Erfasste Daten
= = = = = = =

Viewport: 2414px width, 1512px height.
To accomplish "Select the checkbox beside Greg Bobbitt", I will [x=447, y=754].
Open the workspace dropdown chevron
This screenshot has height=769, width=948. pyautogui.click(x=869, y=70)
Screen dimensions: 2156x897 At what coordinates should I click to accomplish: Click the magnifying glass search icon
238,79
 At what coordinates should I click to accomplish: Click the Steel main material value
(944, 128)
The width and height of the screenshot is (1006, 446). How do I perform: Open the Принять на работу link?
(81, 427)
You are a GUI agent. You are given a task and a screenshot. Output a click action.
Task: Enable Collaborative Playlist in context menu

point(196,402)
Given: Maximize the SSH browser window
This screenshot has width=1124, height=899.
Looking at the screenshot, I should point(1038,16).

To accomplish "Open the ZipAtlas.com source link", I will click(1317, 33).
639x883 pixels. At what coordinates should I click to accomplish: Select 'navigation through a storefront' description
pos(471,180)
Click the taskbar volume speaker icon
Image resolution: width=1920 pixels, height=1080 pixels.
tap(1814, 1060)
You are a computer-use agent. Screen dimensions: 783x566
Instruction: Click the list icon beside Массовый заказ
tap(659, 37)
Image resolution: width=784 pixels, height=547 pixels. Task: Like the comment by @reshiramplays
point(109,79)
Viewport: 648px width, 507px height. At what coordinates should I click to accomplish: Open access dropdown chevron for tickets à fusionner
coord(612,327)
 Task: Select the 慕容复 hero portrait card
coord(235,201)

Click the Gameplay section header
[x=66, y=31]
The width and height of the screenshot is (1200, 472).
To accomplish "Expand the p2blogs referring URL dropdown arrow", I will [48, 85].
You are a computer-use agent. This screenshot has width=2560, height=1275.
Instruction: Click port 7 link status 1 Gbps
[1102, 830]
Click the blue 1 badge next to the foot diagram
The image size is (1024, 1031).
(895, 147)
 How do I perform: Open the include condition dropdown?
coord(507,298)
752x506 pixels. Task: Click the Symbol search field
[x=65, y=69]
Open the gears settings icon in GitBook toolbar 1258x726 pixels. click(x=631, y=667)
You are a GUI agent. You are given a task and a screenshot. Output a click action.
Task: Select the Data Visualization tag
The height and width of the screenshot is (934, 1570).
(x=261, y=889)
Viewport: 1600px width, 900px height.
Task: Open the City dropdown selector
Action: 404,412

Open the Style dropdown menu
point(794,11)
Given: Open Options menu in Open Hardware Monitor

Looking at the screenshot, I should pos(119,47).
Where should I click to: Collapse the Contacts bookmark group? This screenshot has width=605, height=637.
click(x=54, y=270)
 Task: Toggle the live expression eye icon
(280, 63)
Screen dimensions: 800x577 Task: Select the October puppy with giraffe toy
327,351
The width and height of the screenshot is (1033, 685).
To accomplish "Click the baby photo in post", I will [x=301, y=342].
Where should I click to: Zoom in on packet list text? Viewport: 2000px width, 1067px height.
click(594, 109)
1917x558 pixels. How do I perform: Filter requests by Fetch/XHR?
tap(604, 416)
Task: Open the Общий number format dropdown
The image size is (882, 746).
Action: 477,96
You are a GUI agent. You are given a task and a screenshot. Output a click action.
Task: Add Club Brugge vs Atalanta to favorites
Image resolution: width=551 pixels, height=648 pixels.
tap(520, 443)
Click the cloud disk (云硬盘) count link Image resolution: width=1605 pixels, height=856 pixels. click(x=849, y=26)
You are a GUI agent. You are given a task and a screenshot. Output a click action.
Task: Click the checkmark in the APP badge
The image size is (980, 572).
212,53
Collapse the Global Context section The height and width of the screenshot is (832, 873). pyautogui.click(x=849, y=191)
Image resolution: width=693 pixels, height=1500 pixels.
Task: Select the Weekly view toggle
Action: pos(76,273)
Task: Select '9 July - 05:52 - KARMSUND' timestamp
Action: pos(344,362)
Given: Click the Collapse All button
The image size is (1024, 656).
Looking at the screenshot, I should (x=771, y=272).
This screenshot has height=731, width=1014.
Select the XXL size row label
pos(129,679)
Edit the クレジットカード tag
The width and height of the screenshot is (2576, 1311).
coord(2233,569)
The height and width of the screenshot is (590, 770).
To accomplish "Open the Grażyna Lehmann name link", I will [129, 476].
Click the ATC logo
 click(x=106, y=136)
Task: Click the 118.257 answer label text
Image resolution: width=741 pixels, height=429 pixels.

= = = = = = =

Aufgabenstellung:
Aktualisiere die Einträge, indem du überall „dropdown chevron“ durch „dropdown arrow“ ersetzt. Gib alle Zeilen sonst unverändert wieder.

Erwartete Antwort:
Viewport: 2414px width, 1512px height.
To accomplish "Select the checkbox beside Greg Bobbitt", I will [x=447, y=754].
Open the workspace dropdown arrow
This screenshot has height=769, width=948. pyautogui.click(x=869, y=70)
Screen dimensions: 2156x897 At what coordinates should I click to accomplish: Click the magnifying glass search icon
238,79
 At what coordinates should I click to accomplish: Click the Steel main material value
(944, 128)
The width and height of the screenshot is (1006, 446). How do I perform: Open the Принять на работу link?
(81, 427)
You are a GUI agent. You are given a task and a screenshot. Output a click action.
Task: Enable Collaborative Playlist in context menu

point(196,402)
Given: Maximize the SSH browser window
This screenshot has width=1124, height=899.
Looking at the screenshot, I should point(1038,16).

To accomplish "Open the ZipAtlas.com source link", I will click(1317, 33).
639x883 pixels. At what coordinates should I click to accomplish: Select 'navigation through a storefront' description
pos(471,180)
Click the taskbar volume speaker icon
Image resolution: width=1920 pixels, height=1080 pixels.
tap(1814, 1060)
You are a computer-use agent. Screen dimensions: 783x566
Instruction: Click the list icon beside Массовый заказ
tap(659, 37)
Image resolution: width=784 pixels, height=547 pixels. Task: Like the comment by @reshiramplays
point(109,79)
Viewport: 648px width, 507px height. At what coordinates should I click to accomplish: Open access dropdown arrow for tickets à fusionner
coord(612,327)
 Task: Select the 慕容复 hero portrait card
coord(235,201)

Click the Gameplay section header
[x=66, y=31]
The width and height of the screenshot is (1200, 472).
To accomplish "Expand the p2blogs referring URL dropdown arrow", I will [48, 85].
You are a computer-use agent. This screenshot has width=2560, height=1275.
Instruction: Click port 7 link status 1 Gbps
[1102, 830]
Click the blue 1 badge next to the foot diagram
The image size is (1024, 1031).
(895, 147)
 How do I perform: Open the include condition dropdown?
coord(507,298)
752x506 pixels. Task: Click the Symbol search field
[x=65, y=69]
Open the gears settings icon in GitBook toolbar 1258x726 pixels. click(x=631, y=667)
You are a GUI agent. You are given a task and a screenshot. Output a click action.
Task: Select the Data Visualization tag
The height and width of the screenshot is (934, 1570).
(x=261, y=889)
Viewport: 1600px width, 900px height.
Task: Open the City dropdown selector
Action: 404,412

Open the Style dropdown menu
point(794,11)
Given: Open Options menu in Open Hardware Monitor

Looking at the screenshot, I should pos(119,47).
Where should I click to: Collapse the Contacts bookmark group? This screenshot has width=605, height=637.
click(x=54, y=270)
 Task: Toggle the live expression eye icon
(280, 63)
Screen dimensions: 800x577 Task: Select the October puppy with giraffe toy
327,351
The width and height of the screenshot is (1033, 685).
To accomplish "Click the baby photo in post", I will [x=301, y=342].
Where should I click to: Zoom in on packet list text? Viewport: 2000px width, 1067px height.
click(594, 109)
1917x558 pixels. How do I perform: Filter requests by Fetch/XHR?
tap(604, 416)
Task: Open the Общий number format dropdown
The image size is (882, 746).
Action: 477,96
You are a GUI agent. You are given a task and a screenshot. Output a click action.
Task: Add Club Brugge vs Atalanta to favorites
Image resolution: width=551 pixels, height=648 pixels.
tap(520, 443)
Click the cloud disk (云硬盘) count link Image resolution: width=1605 pixels, height=856 pixels. click(x=849, y=26)
You are a GUI agent. You are given a task and a screenshot. Output a click action.
Task: Click the checkmark in the APP badge
The image size is (980, 572).
212,53
Collapse the Global Context section The height and width of the screenshot is (832, 873). pyautogui.click(x=849, y=191)
Image resolution: width=693 pixels, height=1500 pixels.
Task: Select the Weekly view toggle
Action: pos(76,273)
Task: Select '9 July - 05:52 - KARMSUND' timestamp
Action: pos(344,362)
Given: Click the Collapse All button
The image size is (1024, 656).
Looking at the screenshot, I should (x=771, y=272).
This screenshot has height=731, width=1014.
Select the XXL size row label
pos(129,679)
Edit the クレジットカード tag
The width and height of the screenshot is (2576, 1311).
coord(2233,569)
The height and width of the screenshot is (590, 770).
To accomplish "Open the Grażyna Lehmann name link", I will [129, 476].
Click the ATC logo
 click(x=106, y=136)
Task: Click the 118.257 answer label text
Image resolution: width=741 pixels, height=429 pixels.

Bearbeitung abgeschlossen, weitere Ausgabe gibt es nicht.